31La description du palais d’Ingelheim par Ermold relève donc de l’ekphrasis dans son ambition – celle de donner à voir le contenu d’un décor – davantage que dans les recours poétiques mis en œuvre pour produire l’hypotypose et la création d’images sensorielles reçues par le lecteur. Pour les scènes bibliques comme pour les tableaux des héros francs, la description d’Ermold s’apparente beaucoup plus aux manuels des peintres byzantins dans lesquels on trouve, sous forme de liste, les principales caractéristiques iconiques des sujets devant être représentés40. Deux éléments doivent toutefois retenir notre attention : 1/ pour les sujets antiques, le poème d’Ermold le Noir constitue en soi une création picturale fondée sur la poésie classique (ce sont les mots du poète qui transforment le récit en tableau) ; 2/ la structure de la description crée une galerie de tableaux vivants ; on assiste à la mise en série, au rapprochement dans l’écriture de scènes ou de sujets, rapprochement qui acquiert, dans le mouvement de l’écriture, le statut de « collection » et qui transforme déjà le lecteur en spectateur. Il s’agit de la première composition pour l’Occident du haut Moyen Âge reprenant la notion de « galerie » qui connaîtra par la suite un grand succès – que l’on pense par exemple au long poème d’Eckeart de Saint-Gall pour les peintures de la cathédrale de Mayence41.

  • 42 Éric Palazzo, « Visions and Liturgical Experience in the Early Middle Ages », Looking Beyond. Visio (...)

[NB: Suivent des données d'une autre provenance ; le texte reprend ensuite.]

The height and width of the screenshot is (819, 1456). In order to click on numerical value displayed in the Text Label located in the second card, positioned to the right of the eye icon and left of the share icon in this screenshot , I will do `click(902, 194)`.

32Le passage qui pourrait davantage s’apparenter à l’ekphrasis correspond en réalité chez Ermold le Noir à la description faite de l’église Sainte-Marie de Strasbourg à travers le récit de deux visions du prêtre Theutram42. Fondés sur le pouvoir de la lumière, de l’éclat suscité par la vision extatique, les vers décrivent d’abord un oiseau placé sur l’autel qui pourrait très bien être un élément du mobilier liturgique, puis la disposition des autels à l’intérieur de l’espace ecclésial. Certes les renseignements de nature archéologique sont-ils très minces, mais Ermold rapporte avec cette fois un vocabulaire riche et une ampleur poétique réelle la vision de deux œuvres possibles, dans laquelle les sens sont largement sollicités, comme c’est le cas à la fois dans l’ekphrasis et dans la littérature de vision : la vue au premier plan (l’éblouissement, le ravissement), l’ouïe (le chant du coq, l’appel des religieux, le chant des psaumes, le fracas du tonnerre), le toucher (la sensation du vent).

  • 43 Monique Goullet et Dominique Iogna-Prat, « La Vierge en Majesté de Clermont-Ferrand », dans Le cult (...)

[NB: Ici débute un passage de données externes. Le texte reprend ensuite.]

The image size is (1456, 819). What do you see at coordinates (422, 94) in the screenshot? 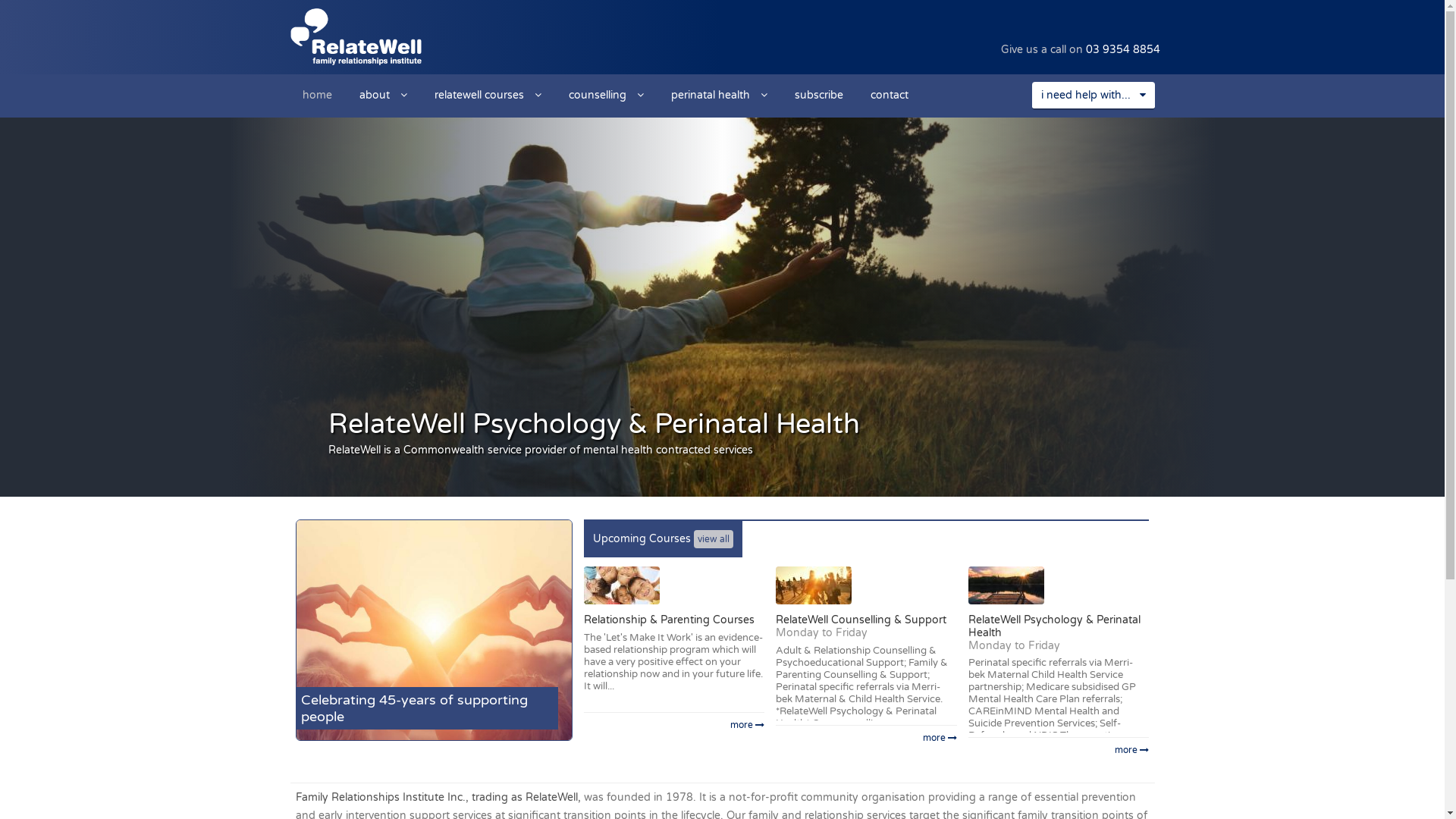
I see `'relatewell courses'` at bounding box center [422, 94].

33On pourrait rapprocher la vision de Theutram d’un texte un peu plus tardif, composé dans un tout autre contexte littéraire et ecclésiologique, bien connu des spécialistes de l’iconographie, à savoir la Visio monachi Rotberti du diacre Arnaud décrivant la vision de la Vierge en majesté de la cathédrale de Clermont-Ferrand43. Il n’est pas question ici de revenir sur le dossier de l’image de la Vierge proprement dite, mais plutôt de constater à quel point ce récit (en prose), derrière la symbolique ecclésiale et les références apocalyptiques mises en avant par Dominique Iogna-Prat, recourt à l’arsenal littéraire de l’ekphrasis pour présenter au lecteur l’œuvre de l’église et de la statue, cette œuvre qu’il est impossible de décrire par les mots (sans que l’on sache si cette incapacité à décrire l’œuvre est celle du moine Robert qui a eu la vision, ou celle du diacre Arnaud qui la rapporte par écrit). L’extrême précision dans la description des matériaux et des formes s’accompagne d’un report très fin du travail des artistes. Or, le texte de la vision se conclut par un passage capital puisqu’il propose une véritable délimitation des contours de l’art : « Sache, très cher, que les hommes ont beaucoup peiné à cet ouvrage, et c’est avec l’agrément et l’aide de Dieu que, comme tu le vois, il est devenu si admirable ». L’artiste est celui qui grâce au concours de Dieu (ce Dieu créateur des matériaux de l’art et pourvoyeur de l’ingenium) peine et donne à voir la beauté de la Création. L’art est une forme de révélation et l’écriture en est le témoignage.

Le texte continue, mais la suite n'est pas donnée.